In dieselbe Kerbe schlug Andrea Kurz, die seit Februar Rektorin der Medizinischen Universität Graz ist. Sie sei nach Jahren im Ausland, USA und Schweiz, nach Österreich zurückgekehrt und habe "im ersten Moment Enttäuschung erlebt": Sie fand zwar sehr gute Medizin vor, aber "veraltete Strukturen und Prozesse". Spezialisierungen und Zentralisierungen bei Spitälern seien unausweichlich. Kurz wolle in Anlehnung an den direkten Vergleich von Spitalleistungen in den USA den "Out-Come" bei Krankenhäusern vergleichbar machen. In Österreich sei das bisher überhaupt nicht der Fall. Sie meinte außerdem, dass in Österreich viel zu viel geredet werde, "aber wir kommen nicht ins Handeln".
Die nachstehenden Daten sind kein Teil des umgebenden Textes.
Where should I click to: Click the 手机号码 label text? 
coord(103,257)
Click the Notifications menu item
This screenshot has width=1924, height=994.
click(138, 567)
Josef Harb von der ÖGK in der Steiermark sprach sich für eine "verbindliche Patientenstromlenkung" aus. Österreich könne zwar stolz auf die e-Card sein, aber "die geführte, effiziente Patientenstromlenkung wurde damit aufgegeben. Wir können mit der e-Card zum Physiotherapeuten mit Kassenvertrag oder zum Universitätsprofessor gehen. Da müssen wir uns nun ehrlich in die Augen schauen und sagen: Das geht nicht." Er ist der Meinung, dass Menschen zu wenig davon abgehalten werden, "sinnlos in Krankenhäuser einzufallen". Rückenwind gab es auch von der österreichischen Patientenombudsfrau Michaela Wlattnig. Sie forderte Solidarität sowohl von der Bevölkerung als auch vom Personal ein: "Es ist dringend geboten", rasch an Reformen weiterzuarbeiten.
Angesprochen auf das geplante Leitspital im Bezirk Liezen, sagte der Finanzvorstand der KAGes, Ulf Drabek, dass eine Zentralisierung in dem Bezirk beschlossen wurde und bisher rund 13 Millionen Euro in die Planung sowie in Grundstückskäufe investiert wurden. Sollte eine neue Landesregierung nun doch den Spitalsstandort Rottenmann als zentrales Krankenhaus ausbauen wollen, dürften rund vier Jahre verloren gehen. Was das für die Versorgung im Bezirk bedeute, fasste Stark in einem Satz zusammen: "Der älteste Arzt dort ist 74 Jahre. Mehr brauche ich glaube ich nicht zu sagen." Eine Zentralisierung sei in jedem Fall nötig, waren sich sämtliche Vertreter des Gremiums einig. Sie boten der neuen Landesregierung ihre Expertise an: "Fragt uns, denn Wille und Wissen ist da", so der KAGes-Vorstand abschließend.